Animals should be kept warm using an external heat source, particularly for procedures of any significant length (i.e., longer than 30 minutes). A circulating water blanket is the safest choice. Great care must be taken to prevent overheating or burning the animal when using other modalities. Some heating pads for rodents come with a rectal temperature probe that acts as a feedback thermostat to turn the pad on and off. In all other cases the external heat source should be separated from the animal by a towel or other protective barrier. Also for prolonged procedures, particularly those accompanied by blood loss, warmed fluid therapy should be administered. The recommended amount is equal to 1-2 cc per 100g body weight per hour of anesthesia plus any blood loss. Because of the small size of the patients covered by this policy, the intraperitoneal or subcutaneous routes are usually used. During the surgery, the animal's vital signs such as pulse rate, respiration rate, rectal temperature, tissue color, and response to noxious stimuli should be monitored and recorded serially so that corrective action can be taken promptly if necessary and an anesthetic record is generated.
The surgical work area and instruments should be thoroughly cleaned and sanitized after surgery. All blood and tissue must be removed and instruments re-sterilized. Any animal carcasses should be disposed properly.
Postoperative Recovery and Monitoring
Animals must be monitored until they have recovered satisfactorily from anesthesia (i.e., normal respiration, able to stand and walk). For mammals weighing less than 500 grams, it is advisable to use a heat lamp, warming pad, or external heat source beneath a portion of the housing cage for post-op recovery because they typically lose body heat during anesthesia. They should be able to choose the environment in which they are most comfortable - the warm area of the cage or the cooler, non-heated section. Animals must be monitored post-operatively to assure their well being as described in the IACUC-approved animal use protocol (AUP).
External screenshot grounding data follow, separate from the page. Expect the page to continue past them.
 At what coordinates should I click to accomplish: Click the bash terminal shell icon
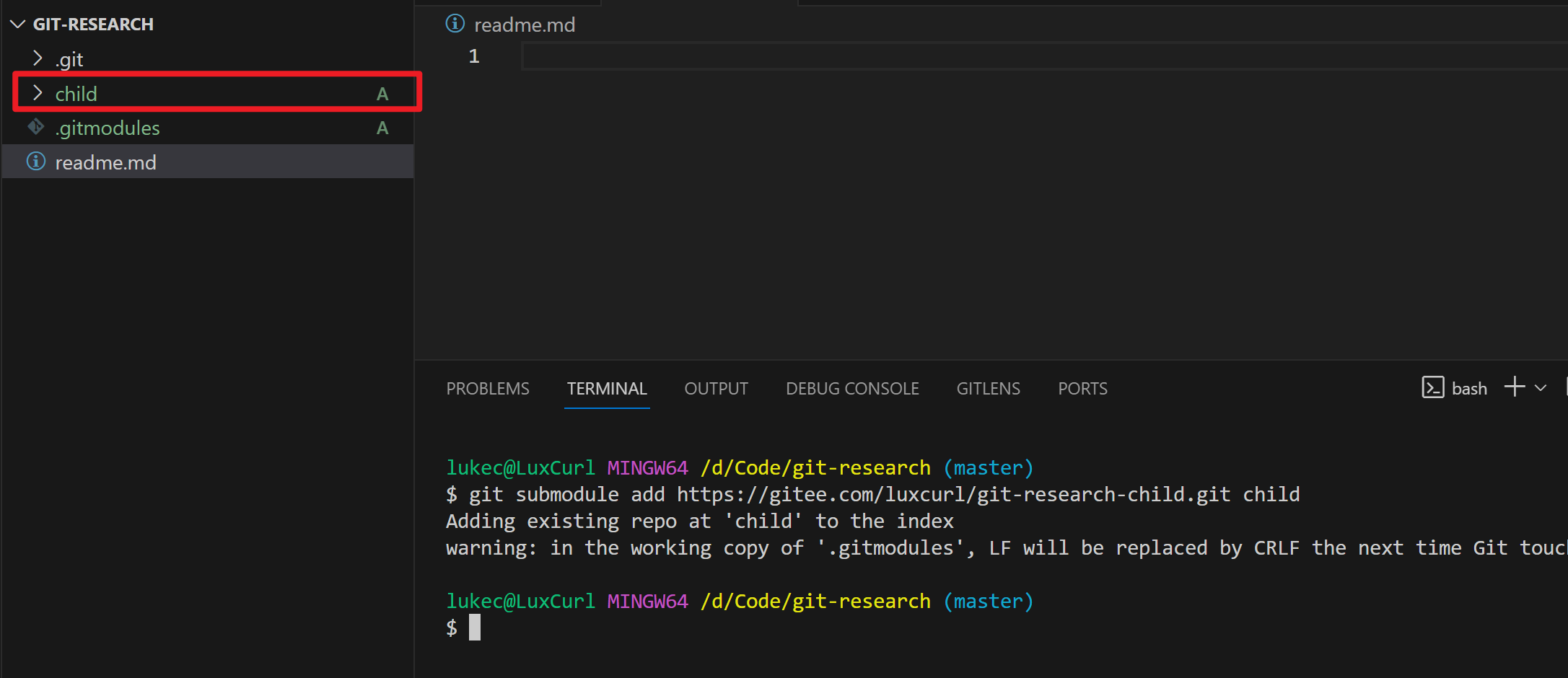tap(1432, 387)
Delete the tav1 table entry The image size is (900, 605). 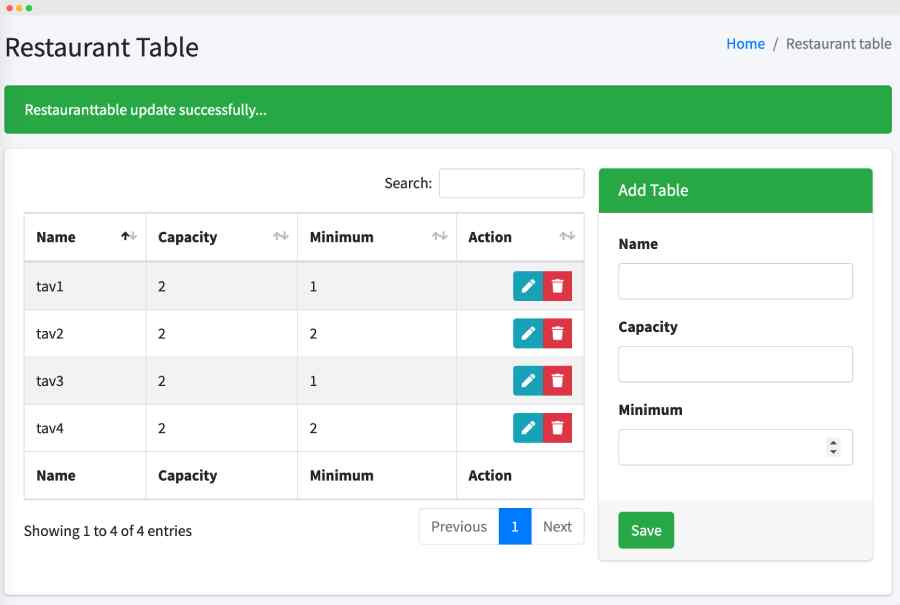click(557, 286)
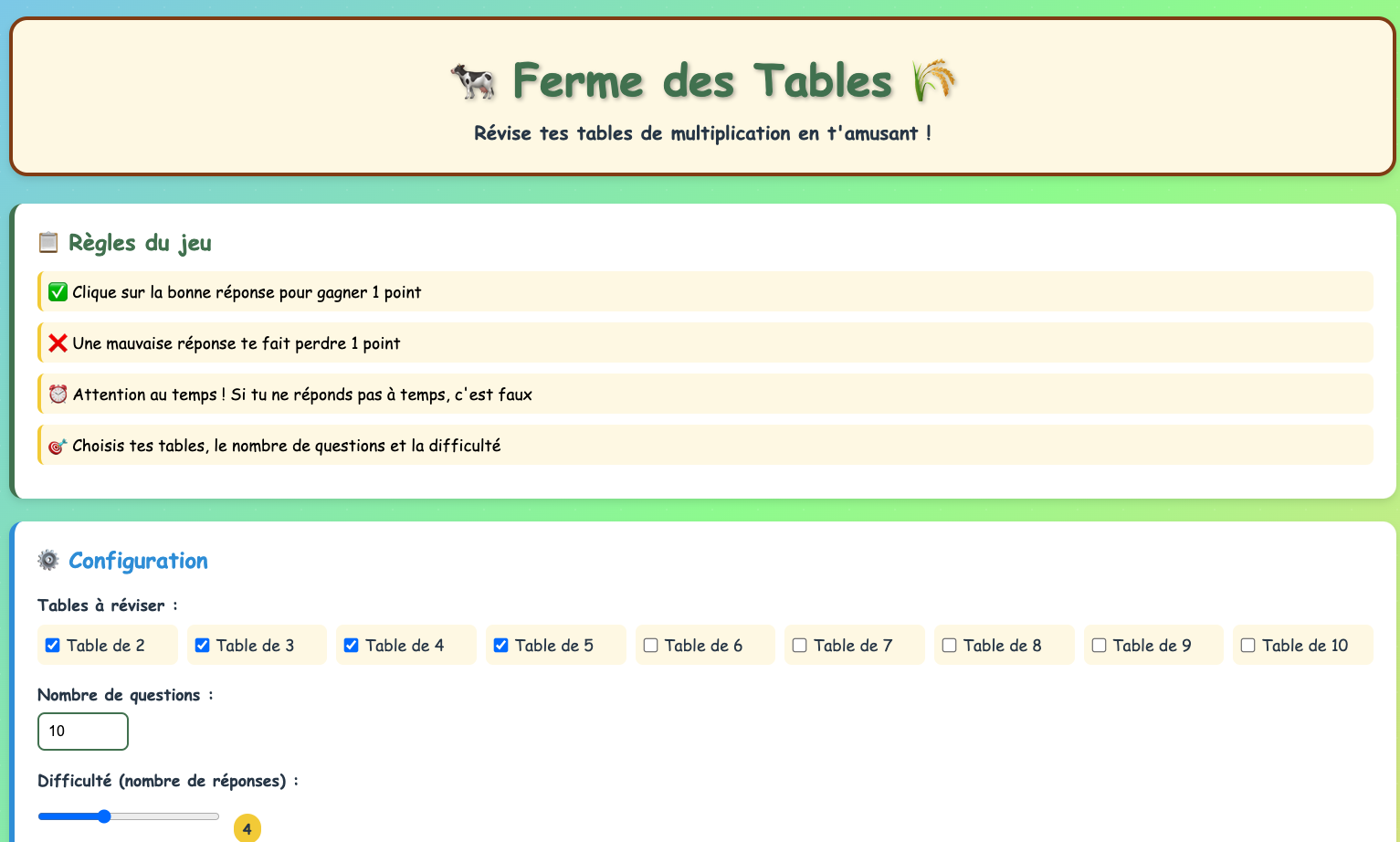Focus the Nombre de questions input field
1400x842 pixels.
(82, 731)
Rodents can often be stimulated to breathe in the case of apnea using gentle chest compression or inflating the lungs with a rubber bulb (from a pipette) applied to their nostrils. An oxygen rich environment also may be beneficial. The drug doxapram can be used to stimulate respiration and heart beat when administered orally at a dose of 0.5-1.0 mg/100g. Yohimbine (approx. dose 0.1-0.2 mg/100g by intraperitoneal injection) can be used to hasten the recovery in animals anesthetized with anesthetic combinations containing xylazine. Reversal of xylazine's anesthetic properties will also reverse its analgesic properties, so allowing it to wear off slowly may be advantageous to managing post-operative pain.
Animals cannot remain in investigator laboratories or other unapproved housing areas for longer than twelve hours without IACUC approval.
The date and name of the surgical procedure should be noted on the animal's cage card.
Depending upon the nature of the procedure and the condition of the animal, post-operative monitoring may range from once daily for one or two days to multiple times per day for extended periods.
Academy of Surgical Research. Guidelines for Training in Surgical Research with Animals. J Invest Surg 2009;22(3):218-225.
Brown MJ, Pearson PT, Tomson FN. Guidelines for animal surgery in research and teaching. Am J Vet Res 1993;54(9):1544-1559.
Fossum TW. Small Animal Surgery. St. Louis, MO: Mosby, Inc.; 1997.